Une grande partie des personnes de retour a quitté l’Afghanistan il y a plusieurs décennies ou n’a jamais connu le pays, étant née dans des États voisins. Dans les campements provisoires près de Torkham, les familles n’obtiennent souvent qu’un abri pour quelques nuits. Le HCR souligne qu’il s’agit de l’un des plus importants mouvements transfrontaliers de population observés récemment.
Que disent les chiffres ?
- Selon le HCR, 6 millions de personnes sont rentrées en Afghanistan au cours des près de trois dernières années.
- Le nombre de personnes revenues cette année uniquement depuis le Pakistan et l’Iran a dépassé 1 million.
- Le Pakistan a accordé une exemption temporaire d’expulsion à 16 000 Afghans vulnérables pour des raisons humanitaires.
Les politiques de renvoi touchent aussi les Afghans enregistrés
Le Pakistan et l’Iran soutiennent que les Afghans doivent retourner dans leur pays, invoquant des risques sécuritaires et la pression économique. Mais l’ONU et les organisations de défense des droits humains indiquent que ces mesures ne se limitent pas aux migrants sans papiers ; au Pakistan, des Afghans détenteurs de cartes d’enregistrement ne seraient pas non plus épargnés.
Le gouvernement pakistanais a rejeté les accusations de mauvais traitements visant les Afghans, affirmant que les éventuels cas étaient isolés et traités dans le cadre légal. En revanche, Human Rights Watch a indiqué qu’en février, des descentes maison par maison, des perquisitions nocturnes et des arrestations sans décision de justice avaient eu lieu. En Iran, les renvois massifs auraient accéléré après la guerre de 12 jours avec Israël et les États-Unis en juin 2025.
Les organisations de défense des droits humains estiment que, dans l’après-guerre, les migrants afghans sont davantage soupçonnés d’espionnage. L’ONU rappelle pour sa part que tout retour doit être volontaire, sûr et digne, et met en garde contre les pratiques coercitives.
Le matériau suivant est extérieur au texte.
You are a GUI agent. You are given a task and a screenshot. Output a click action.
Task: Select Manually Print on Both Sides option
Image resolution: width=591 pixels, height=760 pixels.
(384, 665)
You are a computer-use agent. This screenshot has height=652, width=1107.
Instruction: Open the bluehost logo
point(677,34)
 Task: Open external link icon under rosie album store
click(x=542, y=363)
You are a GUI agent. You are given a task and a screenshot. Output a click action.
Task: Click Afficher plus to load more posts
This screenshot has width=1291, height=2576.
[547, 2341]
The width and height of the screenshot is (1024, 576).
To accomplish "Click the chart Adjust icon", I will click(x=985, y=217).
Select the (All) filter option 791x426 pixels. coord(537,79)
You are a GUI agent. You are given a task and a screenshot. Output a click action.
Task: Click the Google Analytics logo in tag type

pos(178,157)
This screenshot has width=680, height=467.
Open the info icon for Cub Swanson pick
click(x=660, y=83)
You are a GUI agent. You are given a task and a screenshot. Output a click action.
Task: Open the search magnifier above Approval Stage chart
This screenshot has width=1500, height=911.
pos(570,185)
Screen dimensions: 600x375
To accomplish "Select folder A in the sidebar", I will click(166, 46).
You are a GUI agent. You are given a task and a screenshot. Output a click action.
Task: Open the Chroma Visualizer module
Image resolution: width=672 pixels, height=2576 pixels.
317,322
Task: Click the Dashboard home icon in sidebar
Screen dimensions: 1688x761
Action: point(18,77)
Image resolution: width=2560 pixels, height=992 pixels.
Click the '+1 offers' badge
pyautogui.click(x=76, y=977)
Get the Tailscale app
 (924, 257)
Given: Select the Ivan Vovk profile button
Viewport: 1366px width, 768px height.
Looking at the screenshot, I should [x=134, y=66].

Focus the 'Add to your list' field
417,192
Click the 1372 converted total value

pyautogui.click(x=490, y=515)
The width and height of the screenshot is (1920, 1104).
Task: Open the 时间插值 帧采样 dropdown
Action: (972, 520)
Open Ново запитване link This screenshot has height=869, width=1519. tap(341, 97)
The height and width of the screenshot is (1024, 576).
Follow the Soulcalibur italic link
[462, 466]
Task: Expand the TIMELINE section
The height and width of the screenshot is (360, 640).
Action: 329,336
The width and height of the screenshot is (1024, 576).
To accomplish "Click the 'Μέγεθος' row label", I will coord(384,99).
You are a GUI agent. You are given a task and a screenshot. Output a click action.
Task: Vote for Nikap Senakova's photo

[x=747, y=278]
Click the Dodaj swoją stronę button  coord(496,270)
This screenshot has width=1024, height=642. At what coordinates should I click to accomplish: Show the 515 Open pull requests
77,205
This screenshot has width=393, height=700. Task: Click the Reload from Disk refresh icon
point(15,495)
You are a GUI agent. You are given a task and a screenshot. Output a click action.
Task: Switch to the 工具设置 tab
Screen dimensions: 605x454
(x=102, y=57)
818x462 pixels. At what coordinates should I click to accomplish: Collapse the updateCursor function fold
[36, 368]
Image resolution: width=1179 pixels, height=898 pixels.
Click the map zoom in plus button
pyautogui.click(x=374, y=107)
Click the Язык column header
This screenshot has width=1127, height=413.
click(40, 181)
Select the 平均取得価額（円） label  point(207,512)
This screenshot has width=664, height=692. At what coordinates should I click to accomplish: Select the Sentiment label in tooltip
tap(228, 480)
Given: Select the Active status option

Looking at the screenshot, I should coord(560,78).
La situation humanitaire en Afghanistan rend le retour encore plus lourd
En Afghanistan, sous l’autorité des talibans, le tableau qui attend les rapatriés est tout aussi difficile. Selon les estimations de l’ONU, 21,9 millions de personnes auront besoin d’aide pour survivre cette année ; l’UNICEF a pour sa part indiqué que 1 million d’enfants risquent une malnutrition susceptible de menacer leur vie.
Des risques supplémentaires pour les femmes et les anciens agents de sécurité
Alors que les restrictions sévères sur l’éducation et la vie publique des femmes et des filles se poursuivent dans le pays, les familles revenues par la frontière s’inquiètent particulièrement de l’avenir des jeunes filles. D’anciens membres des forces de sécurité et certaines personnes ayant travaillé dans l’administration précédente disent douter de l’amnistie annoncée par les talibans et vivre cachés par crainte de représailles.
Le ministre taliban des Affaires étrangères, Amir Khan Muttaqi, a reconnu que ces retours créaient une pression, tout en affirmant qu’ils seraient bénéfiques au pays à long terme. De son côté, le HCR souligne qu’aucun État ne peut gérer seul une crise d’une telle ampleur, et que les restrictions visant les femmes et les filles fragilisent encore davantage le soutien international.